SHORT PROBLEM: From the article on evaluation metrics below, list every metric defined under the heading "Classification Metrics: Foundation".

ARTICLE:
Only 3 tokens overlap — yet the summaries are semantically equivalent. An exact-match metric (BLEU) would score this 0.21, suggesting a near-total failure when in fact the prediction is perfectly correct. This is the fundamental challenge of evaluation: surface-level similarity is not the same as semantic correctness.

12
Metrics covered
3
Loss functions
SIDE
Final framework
7
Live demos

Classification Metrics: Foundation

Before we evaluate generative models, many SE tasks are classification problems. These use standard classification metrics that form the foundation for all other evaluation approaches.

Precision
Of all items predicted positive, how many truly are? TP / (TP + FP)
Recall
Of all actual positives, how many did we find? TP / (TP + FN)
F1 Score
Harmonic mean of precision and recall. 2 · P · R / (P + R)
Accuracy
Overall correct predictions. Can be misleading with imbalanced data.

BLEU: The Workhorse Metric

BLEU (Bilingual Evaluation Understudy) measures how much the generated text's n-grams overlap with the reference. It is simple, fast, and widely used — but it has significant limitations for code evaluation. BLEU computes the precision of n-grams (sequences of 1, 2, 3, or 4 consecutive tokens) in the candidate that appear in the reference, then applies a brevity penalty to discourage short outputs.

text
BLEU = BP × exp(Σ w_n · log p_n)

where:
  p_n = modified n-gram precision
  w_n = 1/N (uniform weight, typically N=4)

(Collected data)
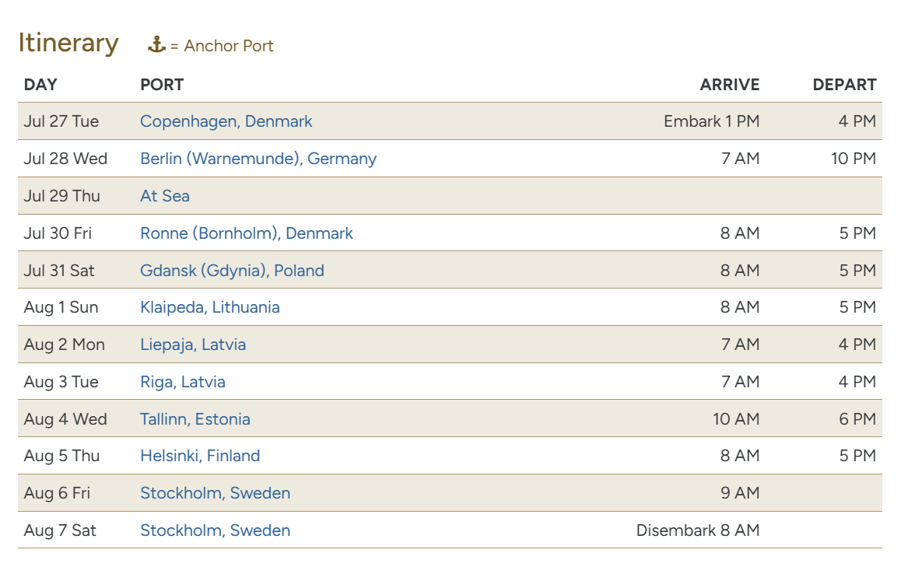Screen dimensions: 908x567
Task: Click the Disembark 8 AM arrival cell
Action: tap(697, 530)
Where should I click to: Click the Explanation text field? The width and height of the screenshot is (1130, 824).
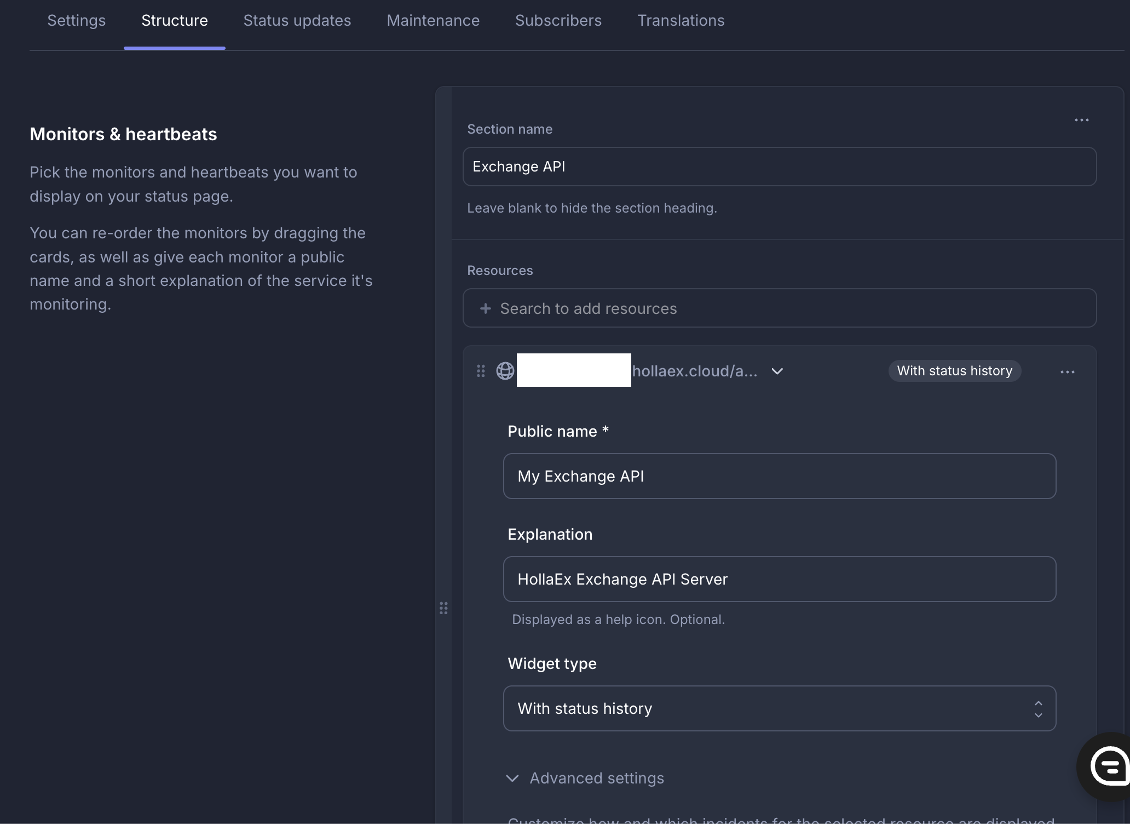pyautogui.click(x=779, y=579)
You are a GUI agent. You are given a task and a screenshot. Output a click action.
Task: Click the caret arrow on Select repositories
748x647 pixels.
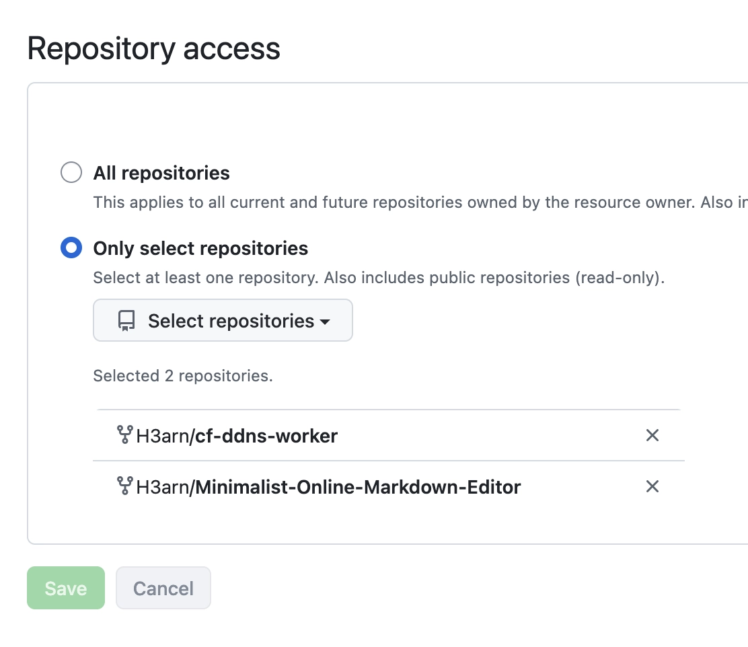325,321
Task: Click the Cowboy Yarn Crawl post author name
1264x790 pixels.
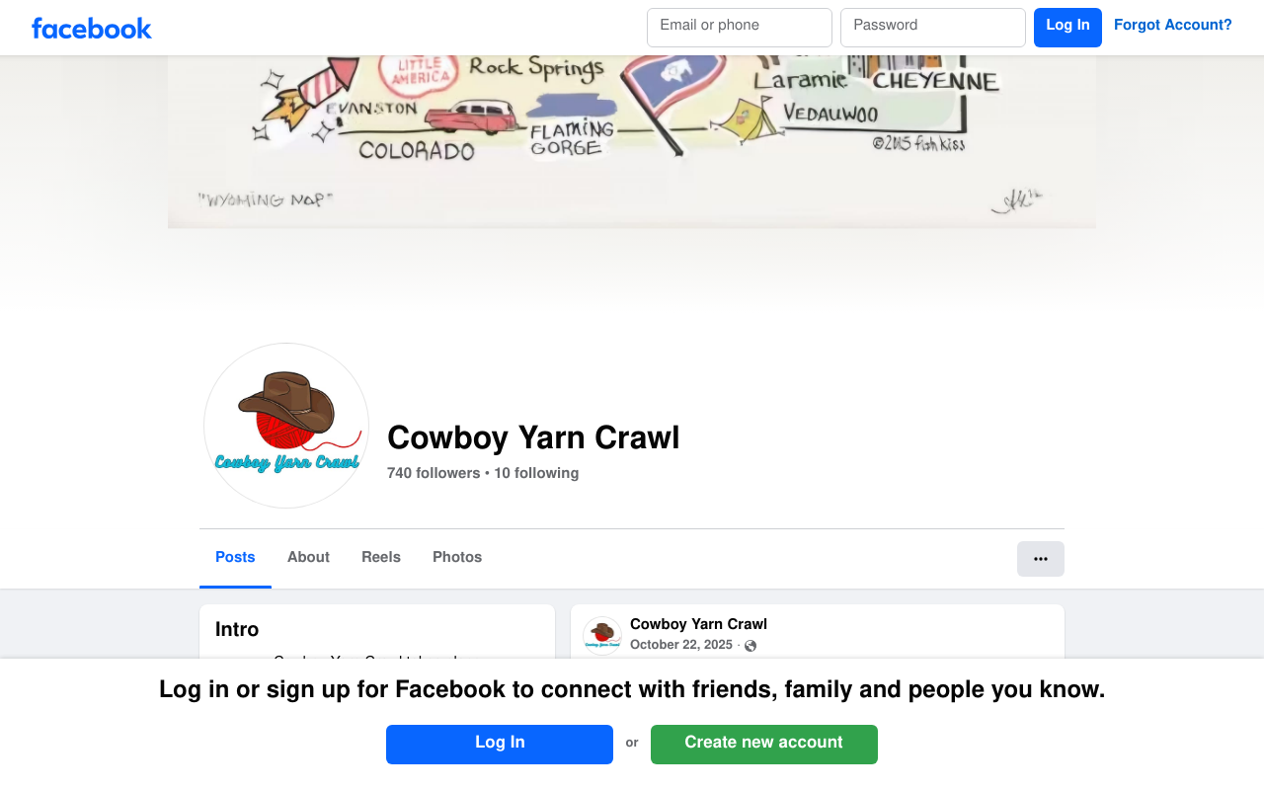Action: tap(698, 624)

PROBLEM SOLUTION: Precision, Recall, F1 Score, Accuracy